Thanks so much for the thoughtful and thorough response (including all the various links I’ll have to check out). Some thoughts it reponse:
1) Do you feel that film critics have an obligation to cover shorts and avant garde works (despite a lack of current public interest)? If criticism is prescriptive, and those types of films aren’t receiving their due (unlike short stories or poems), shouldn’t critics be trying to remedy this?
2) There’s that quote attributed to Steve Martin, but probably said in some form elsewhere that “Writing about film is like dancing about architecture.” Have you thought about combining your old diary/found footage filmmaking experience with your work in criticism and make little short video reviews instead of text reviews?
I think that’s the appeal of an otherwise silly show like “At the Movies” — it feels more appropriate to see an actual clip of the movie while listening to a critic speak over it instead of using text to convey their thoughts.

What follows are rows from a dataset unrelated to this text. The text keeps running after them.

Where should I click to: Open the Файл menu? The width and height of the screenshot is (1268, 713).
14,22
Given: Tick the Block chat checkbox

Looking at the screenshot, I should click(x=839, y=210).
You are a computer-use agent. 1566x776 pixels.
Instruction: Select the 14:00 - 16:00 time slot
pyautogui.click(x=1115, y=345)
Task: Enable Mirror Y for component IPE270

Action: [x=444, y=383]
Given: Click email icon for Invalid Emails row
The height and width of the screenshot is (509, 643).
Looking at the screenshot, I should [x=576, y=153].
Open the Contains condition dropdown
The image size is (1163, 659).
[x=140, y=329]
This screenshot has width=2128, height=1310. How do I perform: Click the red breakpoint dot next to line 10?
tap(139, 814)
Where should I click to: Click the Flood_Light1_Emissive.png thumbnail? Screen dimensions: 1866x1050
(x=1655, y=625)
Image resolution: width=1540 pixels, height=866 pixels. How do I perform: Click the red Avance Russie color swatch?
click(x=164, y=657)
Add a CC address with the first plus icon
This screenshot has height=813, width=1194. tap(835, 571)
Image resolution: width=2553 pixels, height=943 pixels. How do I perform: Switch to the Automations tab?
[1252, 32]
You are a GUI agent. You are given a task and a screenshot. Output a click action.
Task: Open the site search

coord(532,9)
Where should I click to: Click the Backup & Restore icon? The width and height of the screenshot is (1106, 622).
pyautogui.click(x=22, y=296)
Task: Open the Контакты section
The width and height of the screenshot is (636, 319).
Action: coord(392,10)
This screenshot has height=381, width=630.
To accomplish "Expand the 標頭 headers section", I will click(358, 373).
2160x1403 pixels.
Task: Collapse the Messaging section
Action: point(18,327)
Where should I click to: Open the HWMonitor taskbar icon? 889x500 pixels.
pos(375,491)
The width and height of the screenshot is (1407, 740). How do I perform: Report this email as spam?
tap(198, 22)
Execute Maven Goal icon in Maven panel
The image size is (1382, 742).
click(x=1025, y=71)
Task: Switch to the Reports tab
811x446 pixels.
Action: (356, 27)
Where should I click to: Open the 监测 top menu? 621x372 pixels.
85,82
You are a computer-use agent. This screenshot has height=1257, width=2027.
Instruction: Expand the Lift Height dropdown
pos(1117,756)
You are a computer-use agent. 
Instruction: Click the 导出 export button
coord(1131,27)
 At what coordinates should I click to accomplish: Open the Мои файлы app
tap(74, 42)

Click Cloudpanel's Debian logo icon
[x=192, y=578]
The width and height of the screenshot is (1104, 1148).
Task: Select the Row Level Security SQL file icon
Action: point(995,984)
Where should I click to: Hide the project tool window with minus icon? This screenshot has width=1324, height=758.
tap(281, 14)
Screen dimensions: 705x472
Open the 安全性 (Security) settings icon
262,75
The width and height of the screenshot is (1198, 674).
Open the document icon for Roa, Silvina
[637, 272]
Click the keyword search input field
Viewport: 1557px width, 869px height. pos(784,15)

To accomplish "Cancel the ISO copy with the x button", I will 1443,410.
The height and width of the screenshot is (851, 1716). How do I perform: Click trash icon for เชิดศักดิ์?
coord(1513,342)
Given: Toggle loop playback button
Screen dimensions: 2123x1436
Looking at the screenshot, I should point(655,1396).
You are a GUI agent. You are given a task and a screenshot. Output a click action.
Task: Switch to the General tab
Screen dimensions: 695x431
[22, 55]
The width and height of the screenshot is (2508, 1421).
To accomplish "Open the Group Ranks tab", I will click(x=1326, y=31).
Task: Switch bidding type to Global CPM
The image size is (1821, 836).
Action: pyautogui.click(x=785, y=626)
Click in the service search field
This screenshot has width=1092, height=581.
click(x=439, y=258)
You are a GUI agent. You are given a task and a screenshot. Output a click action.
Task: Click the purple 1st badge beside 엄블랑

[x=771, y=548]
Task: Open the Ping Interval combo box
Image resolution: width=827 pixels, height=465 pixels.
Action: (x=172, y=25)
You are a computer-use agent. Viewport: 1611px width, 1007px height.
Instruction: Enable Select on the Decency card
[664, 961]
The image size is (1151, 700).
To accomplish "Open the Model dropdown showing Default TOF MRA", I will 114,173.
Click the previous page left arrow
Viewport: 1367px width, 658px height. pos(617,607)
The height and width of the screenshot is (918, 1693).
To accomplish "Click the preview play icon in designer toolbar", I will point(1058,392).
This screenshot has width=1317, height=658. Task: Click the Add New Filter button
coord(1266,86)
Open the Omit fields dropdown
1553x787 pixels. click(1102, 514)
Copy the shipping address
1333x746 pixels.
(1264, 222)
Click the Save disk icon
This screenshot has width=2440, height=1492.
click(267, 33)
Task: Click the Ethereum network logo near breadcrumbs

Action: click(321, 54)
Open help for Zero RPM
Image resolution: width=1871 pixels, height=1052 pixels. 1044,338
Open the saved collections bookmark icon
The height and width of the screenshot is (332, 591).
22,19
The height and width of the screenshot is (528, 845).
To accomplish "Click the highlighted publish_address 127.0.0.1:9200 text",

3) Special thanks for sharing your own filmmaking experience with us (before you sold out to NYU anyway!). I feel like critics and students in general should make a film at some point in their lives. I mean, most students are required to write poems and stories, sing songs, build a bird house, etc. Why not make a short, cheap, digital film? I think a critic’s bullshit detector would be much sharper if they’ve actually dabbled in the medium themselves.
To continue the conversation, I don’t think that critics have an obligation to cover the avant garde or short films. They have an obligation to cover what they think their audiences want.
That said, festivals prove that there is a large audience for short films, albeit in a very specialized setting. What we need is grow that audience out into new venues—specifically I feel the internet. And to do that, yes we need critics.
I agree and disagree with Karina’s description of YouTube. What she describes is true of a culture of media that YouTube has enabled, but YouTube itself is agnostic as a delivery medium. What prevents short film from growing its audience on the web is the lack of dependable filters that pre-screen content for the consumer. Nobody wants to waste even 10 minutes on a film that sucks. We take for granted how much entertainment media shapes our outlook and excitement of even obscure “art fare” when it comes to features.
The YouTube screening room is a good start, and people like Karina who have an audience on the web should proselytize if they feel strongly about it. But as someone with a short film review site (see my name’s link) I’m keenly aware that short film has basically no marketing infrastructure.
If you’re a fan short film or avant garde, grow an audience for them on the web. Start a blog, gets some fans, tell people what to watch.